Privacy advocates have argued that USA Freedom's attempts to limit government abuse are too modest, pointing to a Justice Department report released last week that "did not identify any major case developments that resulted from use of the records obtained in response to Section 215 orders." Bolstered too by the appeals court opinion, critics maintain that the dragnet surveillance apparatus spawned by the Patriot Act is both ineffective and illegal.
In addition to USA Freedom being reconsidered by the Senate on Sunday, Majority Leader McConnell is expected to introduce short-term extensions of the Patriot Act. But just as these proposals were blocked last week, last-minute efforts for a clean reauthorization of surveillance powers are expected to be stonewalled come Sunday.
Complicating matters further, even if a Senate extension or some altered version of USA Freedom is allowed to proceed, the House doesn't return from Memorial Day recess until June 1, meaning the provisions would necessarily expire. The only workable solution to prevent the expiration of these measures would be for the Senate to pass USA Freedom.
"Because the Senate failed to complete its work last Saturday, passage of the USA Freedom Act remains the only viable legislative option that will bring real reform and ensure no lapse in intelligence authorities." wrote House Judiciary Committee Chair Bob Goodlatte and Senate Judiciary Committee Ranking Member Patrick Leahy in a statement on Tuesday.
In a bipartisan joint statement released Saturday by House leaders, representatives blamed the Senate for the possibility of a coming security lapse. "The Senate has failed to make the important reforms necessary, jeopardizing Americans' civil liberties and our national security," wrote Reps. Bob Goodlatte, John Conyers, Jim Sensenbrenner, and Jerrold Nadler.
Harley Geiger, senior counsel for the Center for Democracy and Technology, told BuzzFeed News, "the question is how long Section 215 sunsets." The Senate and then the House may renew Section 215 after only a few hours, he said. But in the absence of "major reform that ends NSA bulk collection and provides strong transparency requirements," the CDT prefers the Patriot Act to sunset.
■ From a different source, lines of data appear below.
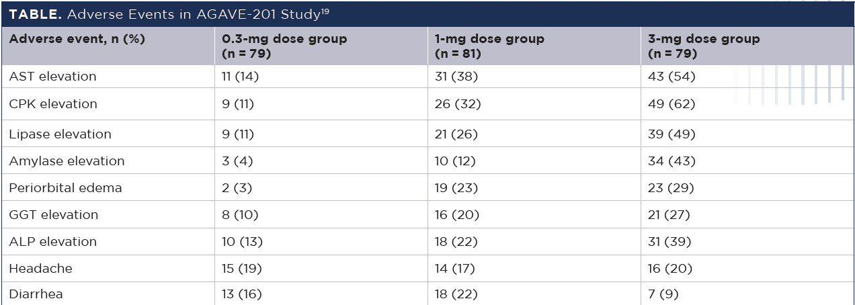
Task: Select the 'AST elevation' row label
Action: 52,77
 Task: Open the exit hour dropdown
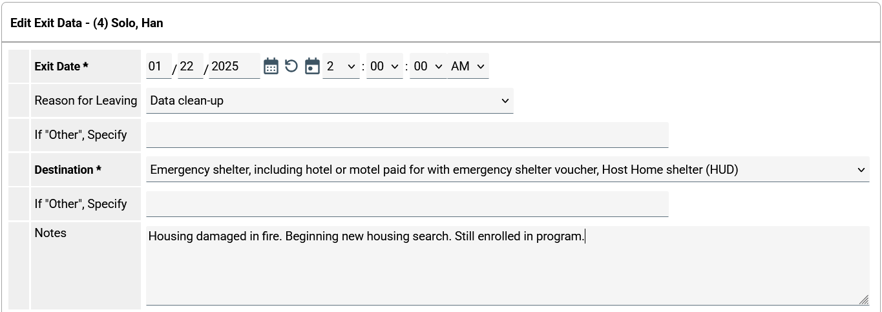point(341,66)
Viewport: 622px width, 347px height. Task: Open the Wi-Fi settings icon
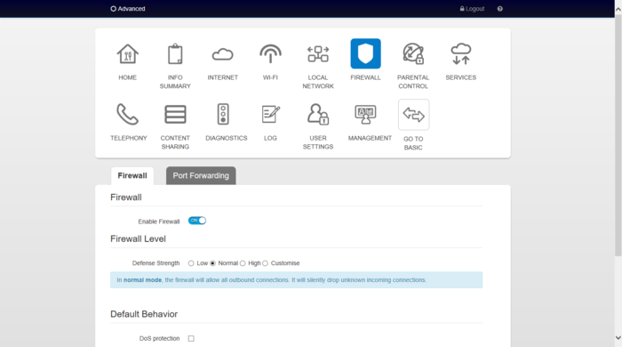pos(270,53)
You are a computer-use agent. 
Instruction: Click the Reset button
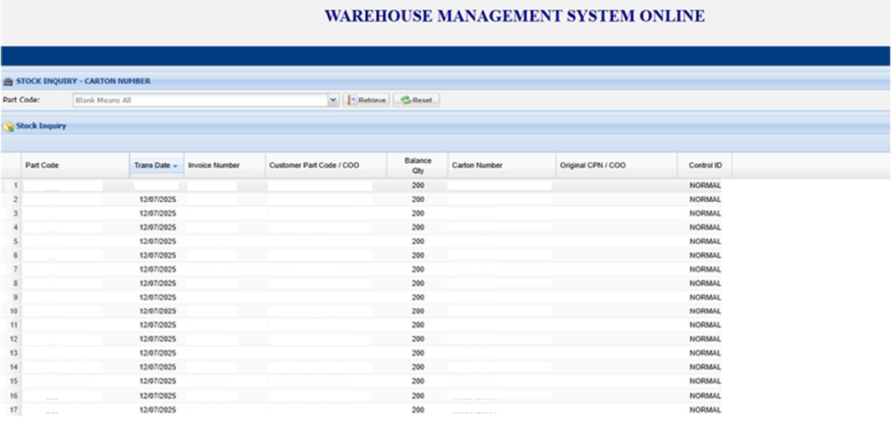tap(416, 100)
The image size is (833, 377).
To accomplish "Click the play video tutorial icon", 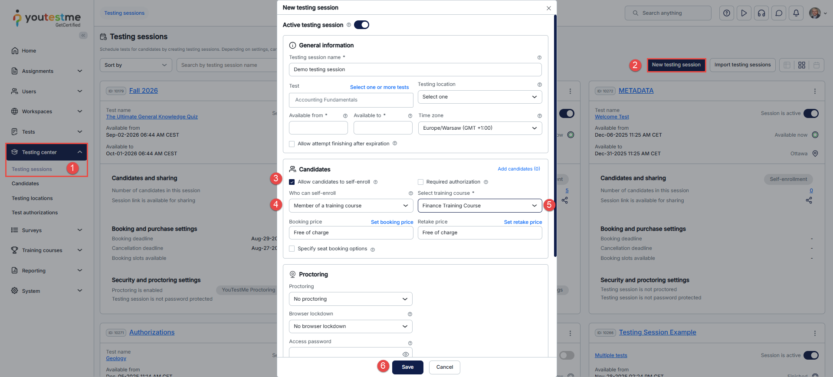I will [x=744, y=13].
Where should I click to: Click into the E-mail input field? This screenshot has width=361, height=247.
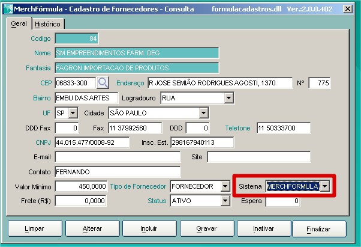pos(118,157)
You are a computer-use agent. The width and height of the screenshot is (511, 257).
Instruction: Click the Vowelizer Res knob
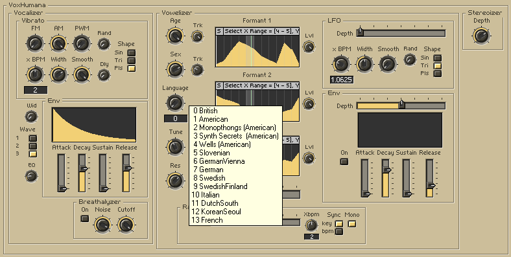175,181
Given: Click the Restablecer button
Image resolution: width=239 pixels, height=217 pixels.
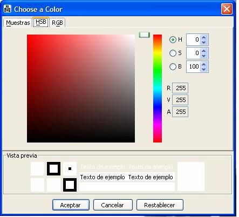Looking at the screenshot, I should [160, 205].
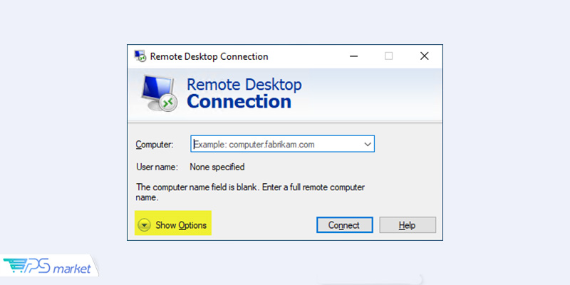Click the "None specified" user name value
The height and width of the screenshot is (285, 570).
pos(217,167)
If Sunday's last-ditch attempt fails, it's unclear which political faction and surveillance policy will ultimately prevail. In a new status quo where surveillance powers are narrow and limited, the Patriot Act may lack the support to be re-enacted as opposed to merely extended. But the counterterror war drum might grow louder still. On Sunday, it may come down to three senators changing their minds.